こんにちは。「いちごのシニア通信局」です。
夏といえば熱中症──と思いがちですが、実はそれだけじゃないんです。
最近、TBS「健康カプセル!ゲンキの時間」で特集されていたのが、「夏の脳梗塞」。
この季節、熱中症や脱水症状が引き金になって、脳梗塞を発症する方が少なくないのだそうです。
私も人ごとではありません。
3年前、たまたま受けた脳ドックで「隠れ脳梗塞」が見つかりました。
自覚症状はゼロ。でも脳には、静かに痕が残っていたんです。
「隠れ脳梗塞」は、いったん起こると改善しないとも言われています。
放っておくと、次に来るのは“本番”の脳梗塞かもしれません。
そのことを知ってから、日々の暮らしに少しずつ気をつけるようになりました。
脳梗塞は“静かに”やってくる
脳梗塞というと、高血圧や不整脈の人がなるもの──そう思っていませんか?
でも実際は、「熱中症で脱水になった結果、血液がドロドロになって詰まりやすくなる」ことがあるそうです。
しかも、脳梗塞は「痛み」がないことが多い。
だから「なんとなく調子が悪いだけ」と思って放っておく人が多いのです。
そのうちに言葉が出にくくなったり、手足が動かなくなったりして、救急搬送…。
後遺症が残るケースも少なくありません。
ある日突然、「運命の分かれ道」
もし、あの日ちょっとした違和感を見逃さなければ…
ほんの少しでも早く病院に行っていれば…
脳梗塞は、“時間との勝負”なんです。
「おかしいな」と思ったとき、自分でうまく説明できなくても、スマホのGPSをONにしておけば、119番通報時に位置が分かります。
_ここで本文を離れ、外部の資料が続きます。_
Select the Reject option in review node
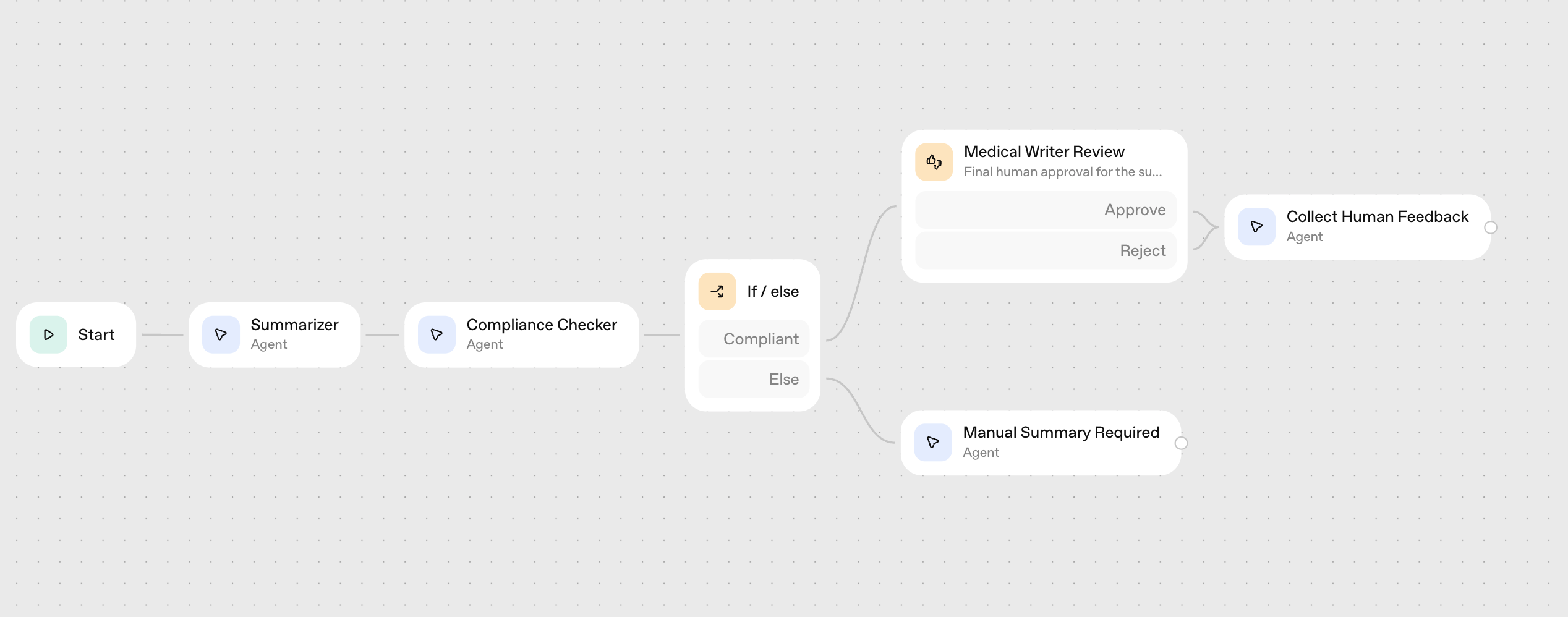 pos(1046,250)
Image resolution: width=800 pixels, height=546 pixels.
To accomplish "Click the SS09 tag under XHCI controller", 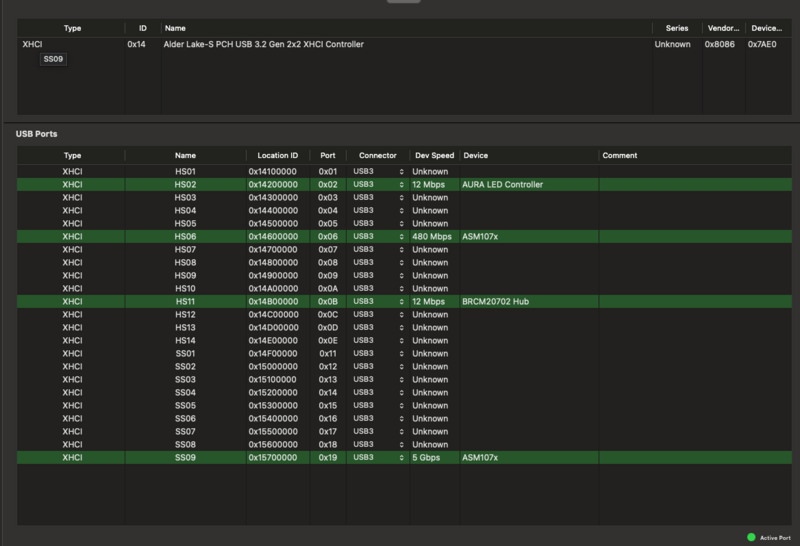I will pyautogui.click(x=54, y=60).
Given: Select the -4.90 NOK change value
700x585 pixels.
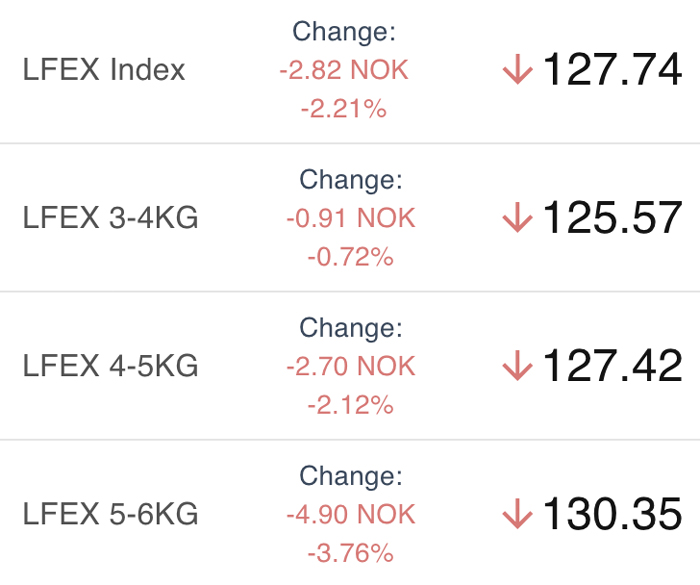Looking at the screenshot, I should click(x=351, y=514).
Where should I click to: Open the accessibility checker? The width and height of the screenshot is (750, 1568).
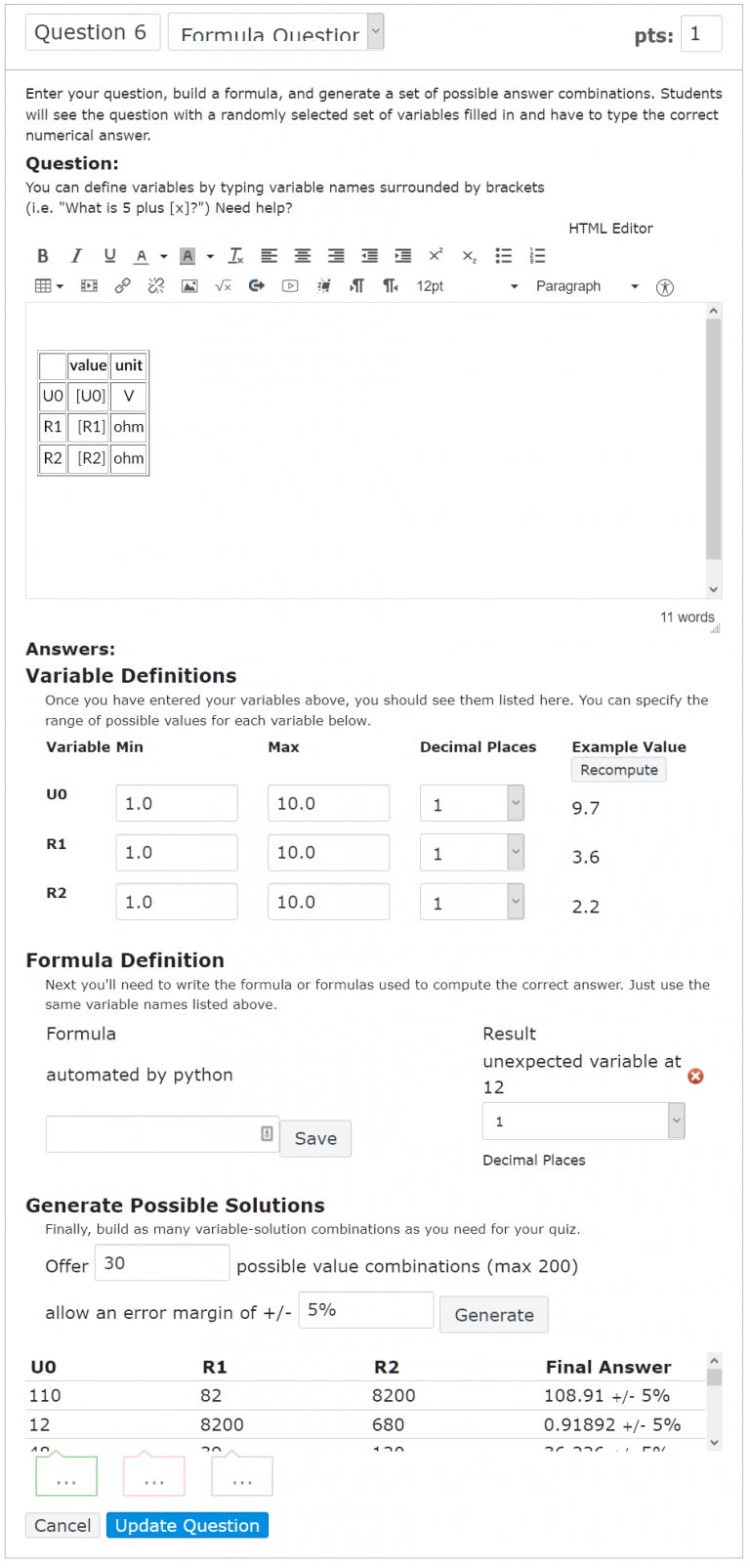pos(665,287)
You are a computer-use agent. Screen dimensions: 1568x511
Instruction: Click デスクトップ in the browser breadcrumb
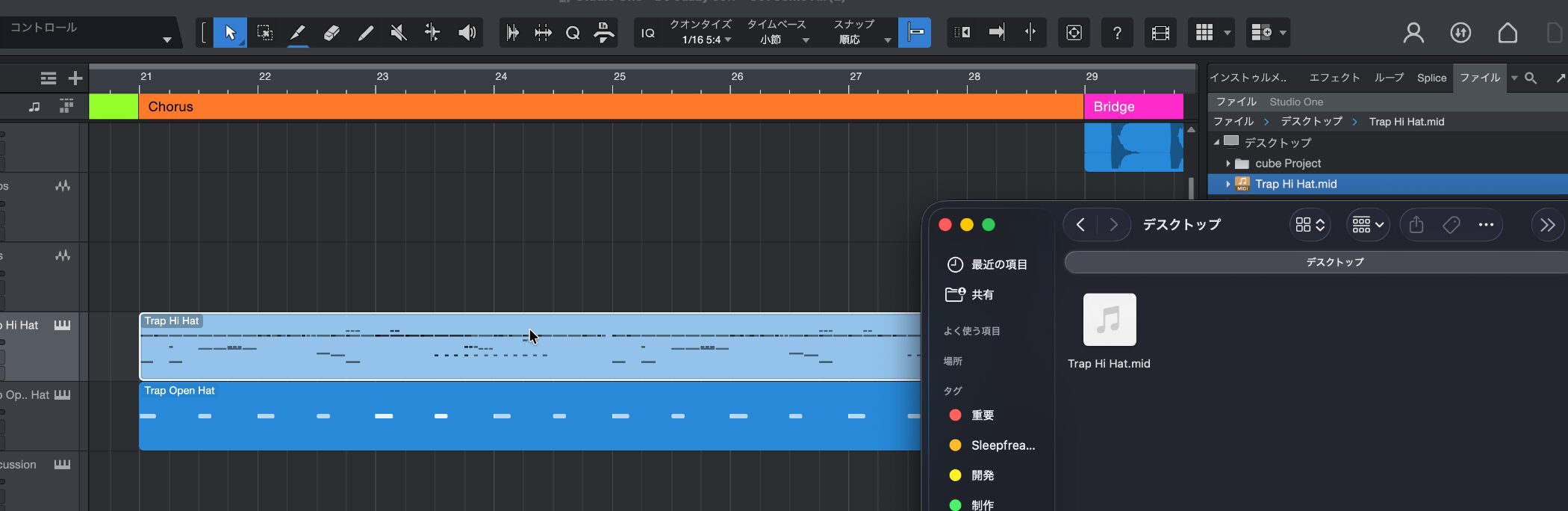click(1311, 122)
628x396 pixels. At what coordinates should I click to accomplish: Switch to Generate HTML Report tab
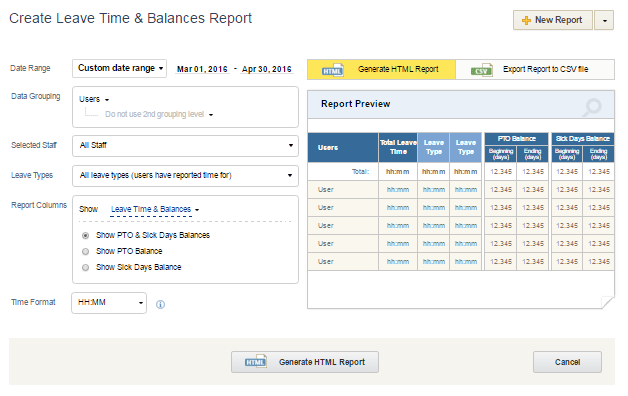(x=381, y=70)
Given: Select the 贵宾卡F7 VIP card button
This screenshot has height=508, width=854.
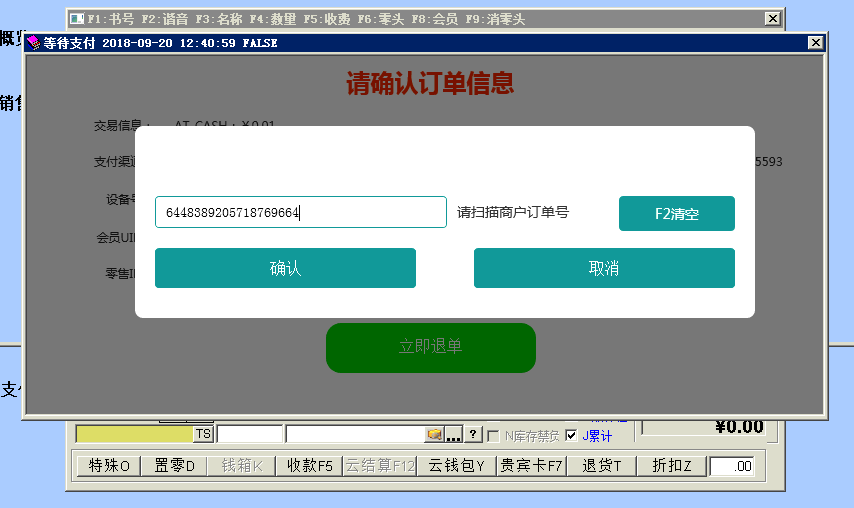Looking at the screenshot, I should click(532, 465).
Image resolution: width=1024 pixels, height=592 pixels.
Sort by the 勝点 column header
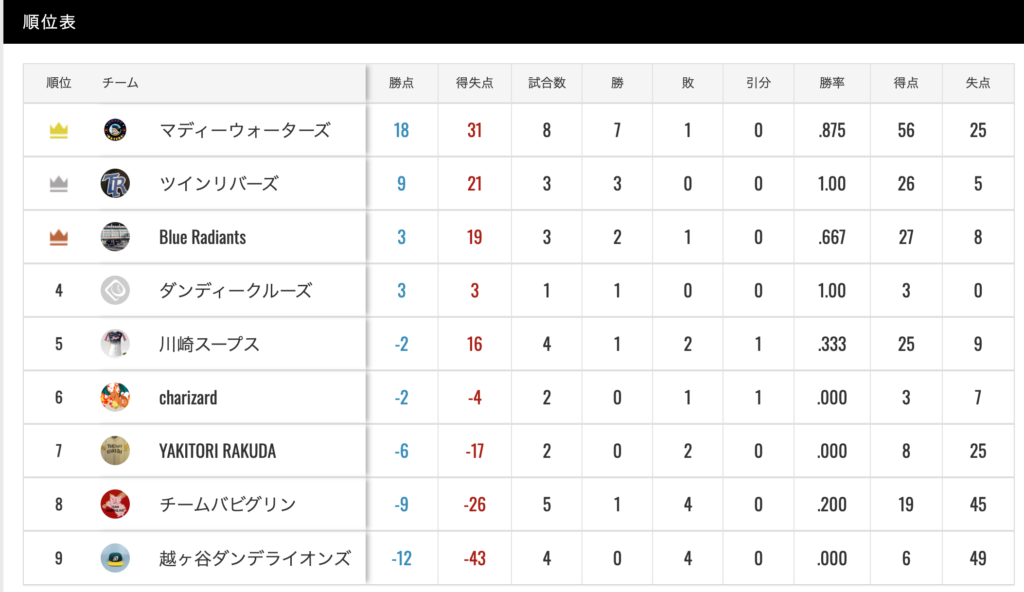[x=402, y=83]
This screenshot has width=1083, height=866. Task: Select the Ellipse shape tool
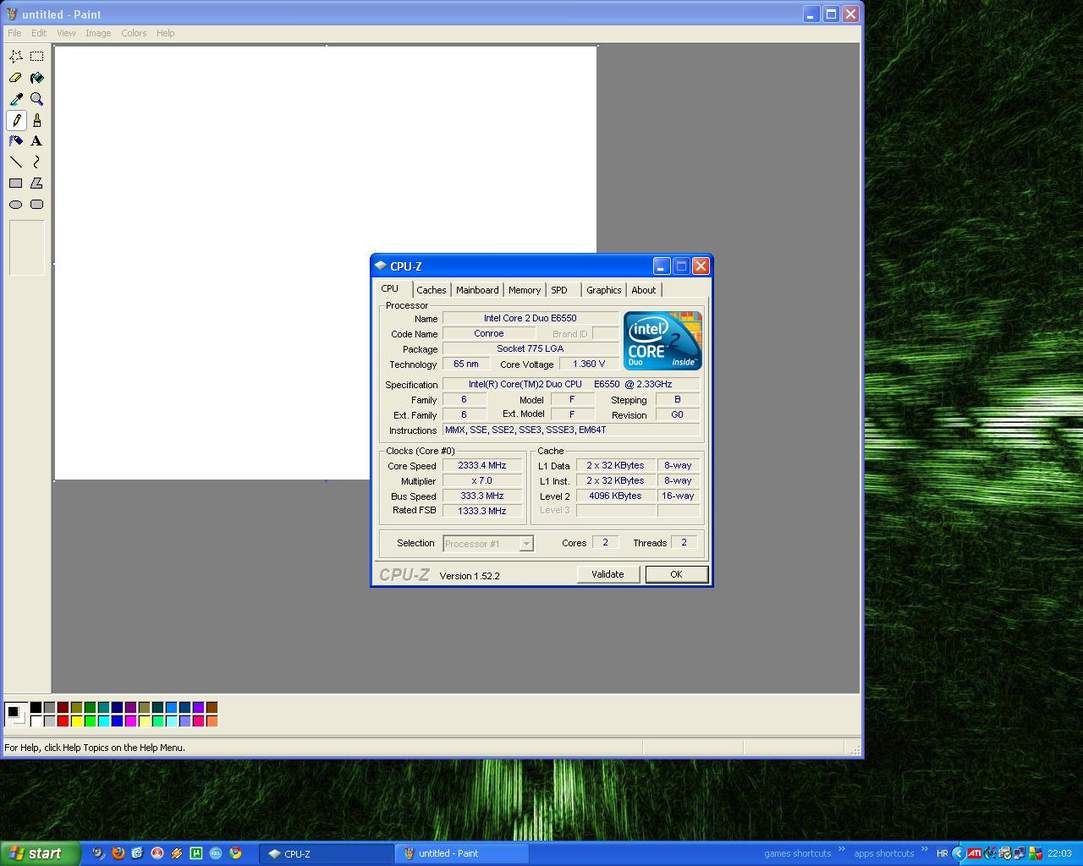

ひとり暮らしでも、声が出にくくても、助けを呼ぶ方法はあります。
「FAST」を覚えておこう
脳梗塞の初期サインを見逃さないために、ぜひ覚えてほしいのがこのチェックリスト。
F:Face(顔のゆがみ)
→ 笑ってみて、口元が片側だけ下がっていたら要注意。
A:Arm(腕のまひ)
→ 両腕を前に出してみて、どちらかが下がる・しびれる。
S:Speech(言葉のもつれ)
→ ろれつが回らない、言葉が出にくい、聞き取りにくい。
T:Time(時間)
→ 一刻も早く119番通報!
熱中症?それとも脳梗塞?
この時期、熱中症との見分けも大切です。
| 症状 | 熱中症 | 脳梗塞 |
|---|---|---|
| 意識 | もうろう、ぼーっとする | 意識障害が突然起きる |
| 痛み | 頭痛や吐き気を伴う | 痛みがほとんどない |
| 手足の動き | 全身にだるさ | 体の片側だけがしびれる・動かない |
特に「片側だけ」の症状が出たら、迷わず119番です。
日ごろの生活習慣が、未来を守る
「隠れ脳梗塞」は、知らぬ間にできてしまうもの。
だからこそ、ふだんの生活習慣がとても大切です。
・冷房をこまめに使って脱水を防ぐ
・水分補給はこまめに(お茶や水で)
・バランスの良い食事と適度な運動
・ストレスや睡眠不足をためない
・定期的な血圧や血糖のチェック
・そして、脳ドックなどでの早期発見
一見、当たり前のことばかりですが、継続することが何よりの“備え”です。
最後にひと言
「隠れ脳梗塞」が見つかったあの日、
「自分には関係ない」と思っていた自分に、今なら言えます。
「いざというときは、すぐにSOSを出すんだよ」
「ふだんの生活から、もう一度整えようね」
元気に過ごせる毎日は、何よりの宝物。
この夏、どうかみなさんも、“自分の異変”に気づいてあげてくださいね。